You haven’t let your baby down. You will if you stay - of course he won’t change and inconvenience will ramp up once the baby is here. You can’t manage a baby and his awful sulks which have already ruined your relationship.

Find the local single mum club, leave now as it will be much easier alone. Definitely claim child support.

Pinkbonbon · 04/06/2022 11:03

Time to go.

Be aware that often, abuse begins when the women gets pregnant. Might be controlling behaviour starting to show. Expecting you to tiptoe around him 'moods'.

Either way, don't raise a child in an a home where its mum has to walk on eggshells.

Absolutely give the child your surname. And I'd consider seriously about whether or not you want to put his name on the birth certificate when the time comes. Play it by ear, see if he is capable of acting respectfully or not once you are split.

Overthewine · 04/06/2022 12:11

This reply has been withdrawn

This has been withdrawn by MNHQ at the poster's request.

2catsandhappy · 04/06/2022 12:16

I hope you get an outcome that is the best possible for you and baby.
As to maintenance, it is for baby.
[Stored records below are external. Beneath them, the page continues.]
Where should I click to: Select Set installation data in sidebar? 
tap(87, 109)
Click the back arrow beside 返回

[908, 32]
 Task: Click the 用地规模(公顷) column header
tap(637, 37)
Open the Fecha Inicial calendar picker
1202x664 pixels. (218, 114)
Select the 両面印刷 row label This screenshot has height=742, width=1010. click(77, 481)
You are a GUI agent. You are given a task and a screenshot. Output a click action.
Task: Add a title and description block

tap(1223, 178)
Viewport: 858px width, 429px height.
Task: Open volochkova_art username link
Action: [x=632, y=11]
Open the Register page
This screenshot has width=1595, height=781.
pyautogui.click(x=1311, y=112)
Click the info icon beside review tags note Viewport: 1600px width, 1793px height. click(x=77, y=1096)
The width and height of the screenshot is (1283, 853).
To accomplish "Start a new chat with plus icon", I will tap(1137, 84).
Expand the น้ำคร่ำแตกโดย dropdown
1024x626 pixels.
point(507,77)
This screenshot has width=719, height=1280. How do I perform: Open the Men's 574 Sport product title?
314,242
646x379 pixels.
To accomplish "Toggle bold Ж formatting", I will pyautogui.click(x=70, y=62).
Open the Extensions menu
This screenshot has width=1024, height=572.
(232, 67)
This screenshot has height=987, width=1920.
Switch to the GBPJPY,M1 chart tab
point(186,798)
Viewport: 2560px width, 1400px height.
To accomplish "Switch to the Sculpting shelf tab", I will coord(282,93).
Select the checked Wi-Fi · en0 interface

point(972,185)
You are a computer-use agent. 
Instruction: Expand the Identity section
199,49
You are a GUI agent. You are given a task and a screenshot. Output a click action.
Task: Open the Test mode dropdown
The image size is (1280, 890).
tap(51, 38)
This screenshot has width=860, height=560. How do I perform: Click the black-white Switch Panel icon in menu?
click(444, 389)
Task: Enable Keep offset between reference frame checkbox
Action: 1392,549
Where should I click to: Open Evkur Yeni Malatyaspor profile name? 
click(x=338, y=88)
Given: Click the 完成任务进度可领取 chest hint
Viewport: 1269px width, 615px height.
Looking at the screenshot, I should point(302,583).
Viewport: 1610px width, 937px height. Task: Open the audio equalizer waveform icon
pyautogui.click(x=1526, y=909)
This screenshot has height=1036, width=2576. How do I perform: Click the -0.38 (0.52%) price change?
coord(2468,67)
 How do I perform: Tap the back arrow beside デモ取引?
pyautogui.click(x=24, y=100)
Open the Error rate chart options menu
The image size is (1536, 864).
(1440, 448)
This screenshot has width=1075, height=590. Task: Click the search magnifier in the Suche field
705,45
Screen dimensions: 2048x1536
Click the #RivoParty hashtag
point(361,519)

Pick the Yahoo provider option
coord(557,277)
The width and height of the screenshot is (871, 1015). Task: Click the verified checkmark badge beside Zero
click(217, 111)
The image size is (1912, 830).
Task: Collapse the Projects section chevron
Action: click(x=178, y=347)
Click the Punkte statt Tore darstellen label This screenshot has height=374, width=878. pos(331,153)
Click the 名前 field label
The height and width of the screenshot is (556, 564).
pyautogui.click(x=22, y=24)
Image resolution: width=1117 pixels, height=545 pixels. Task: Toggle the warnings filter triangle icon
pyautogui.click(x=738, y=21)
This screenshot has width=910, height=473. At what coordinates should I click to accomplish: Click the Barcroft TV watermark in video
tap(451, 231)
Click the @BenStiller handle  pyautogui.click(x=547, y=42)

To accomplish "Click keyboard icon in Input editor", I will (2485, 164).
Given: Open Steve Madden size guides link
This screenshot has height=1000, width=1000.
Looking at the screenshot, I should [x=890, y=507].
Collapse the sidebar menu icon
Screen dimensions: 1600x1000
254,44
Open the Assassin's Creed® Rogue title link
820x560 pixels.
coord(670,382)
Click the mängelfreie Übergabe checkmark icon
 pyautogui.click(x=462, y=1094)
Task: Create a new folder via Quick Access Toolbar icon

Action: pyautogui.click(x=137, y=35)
Your planned baby. So he is expecting baby expenses from pre-birth. Pram, cot, bottle sterilizer and so on. Half the budget.
It feels like you don't want to inconvenience him or upset him. Baby will be an initial expense and then maintenance.

ExtraOnion · 04/06/2022 12:24

There is quite a lot going on in what you are saying.

You have asked him if he’s happy about the baby, and he has said “yes” , but you don’t believe him - why do you not believe him? How many times have you asked him if he’s happy about the baby? There was a poster in here the other week, with the same thoughts, who had badgered her BF with the question over and over. Do you have any doubts about the pregnancy ?

Sulky Moods get on my nerves - my husband was a sulker in the early days .. until I pointed out that I would not be putting up with that nonsense. Have you told your partner that his behaviour is unacceptable? TBH, I don’t think my (now) husband knew any other way of managing disagreements or disappointments (points finger at MIL) - but he’s changed .. because people can.

Have you told him how his behaviour is affecting you, and have you asked him to behave differently ? That’s your first port of call.

I also needed to change my behaviour - I was such a Conflict Avoider … I was worried he would leave me if I disagreed with him. We are 20 years in, and I think we’ve got there.

IncompleteSenten · 04/06/2022 12:26

I would leave now.
It will be FAR harder once the baby is here.